I recently asked dataviz Twitter if anyone could point to situations in which a vertical line chart was the best chart type for that situation. Man, did people come through! They shared tons of vertical line chart examples and enough replies for me to spend the better part of two days responding to them all. Some really interesting conversations emerged and, ultimately, I was persuaded to change my mind on this topic. This was a shining example of the parts of Twitter that aren’t, well, festering cesspools of hatred, so I thought I’d summarize the discussion in an article for those who might be considering using vertical line charts in their own work.
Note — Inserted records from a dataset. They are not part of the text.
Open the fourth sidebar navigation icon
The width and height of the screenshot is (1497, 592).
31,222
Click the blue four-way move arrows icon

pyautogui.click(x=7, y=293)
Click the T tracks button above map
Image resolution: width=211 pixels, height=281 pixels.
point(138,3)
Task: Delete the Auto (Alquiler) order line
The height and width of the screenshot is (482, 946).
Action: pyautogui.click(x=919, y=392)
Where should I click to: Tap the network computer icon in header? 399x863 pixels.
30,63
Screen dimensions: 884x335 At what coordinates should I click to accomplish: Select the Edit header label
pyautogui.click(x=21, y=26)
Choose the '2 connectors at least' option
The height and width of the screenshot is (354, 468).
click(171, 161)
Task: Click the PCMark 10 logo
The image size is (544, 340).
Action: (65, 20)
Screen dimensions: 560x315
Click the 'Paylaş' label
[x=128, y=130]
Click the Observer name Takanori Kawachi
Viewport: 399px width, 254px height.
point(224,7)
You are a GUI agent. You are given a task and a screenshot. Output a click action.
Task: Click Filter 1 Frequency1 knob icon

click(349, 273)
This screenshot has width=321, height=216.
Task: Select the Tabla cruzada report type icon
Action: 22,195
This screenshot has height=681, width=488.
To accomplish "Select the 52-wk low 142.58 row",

Initially, I was skeptical since vertical line charts tend to be fairly unintuitive to most audiences, especially when compared with the much more common horizontal variety. In my experience, people find horizontal line charts like the one below on the left to be considerably easier to read than the vertical version on the right:
If you also find the vertical version harder to read, I suspect that there several reasons why:
Because you probably learned to read from left to right:
If your primary language is one that reads from left to right (English, French, etc.), the thousands of hours that you spent learning to read probably trained your brain to mentally represent sequences as left to right by default (as opposed to top to bottom, bottom to top, or right to left). Research supports the notion that a person’s primary language influences how they mentally represent sequences by default.
If you learned to read from left to right, you don’t have to consciously remind yourself of the “direction” of a horizontal line chart as you’re reading it; it’s “automatic.” In a vertical line chart, however, you must first determine if it should be read bottom-to-top or top-to-bottom, and then consciously remind yourself of the “direction” of the chart as you’re reading it.
Because you probably think of greater quantities as being “higher up:”
In the real world, larger quantities of things are usually “taller” (stacks of bricks, etc.), which is likely why we intuitively perceive elements in a chart (points on a line, ends of bars, etc.) that are higher up in the chart as representing larger quantities than elements that are lower down in the chart. In a horizontal line chart, then, a line that slopes upward is instantly recognized as representing an increase in quantity. In a vertical line chart, though, an increase in quantity is usually represented as a line that “slopes to the right,” which is less intuitive. This could be why the horizontal line chart above is instantly recognized as something that’s increasing and decreasing, but the vertical version may, at first glance, look like something that’s zigzagging back and forth, which isn’t what that data represents. (Note that this is likely the case regardless of whether your primary language reads left-to-right or not.)
Because you’ve probably seen way more horizontal line charts than vertical ones so you got used to reading line charts horizontally:
The two reasons above probably explain why the vast majority of line charts out there are horizontal. This, in turn, means that most readers are used to reading line charts horizontally but not vertically, and I’ve seen readers with less chart-reading experience get quite thrown off by them. Indeed, many data visualization software applications—including Excel—don’t even offer vertical line charts as a native chart type (though they can usually be “faked” using connected scatter plots).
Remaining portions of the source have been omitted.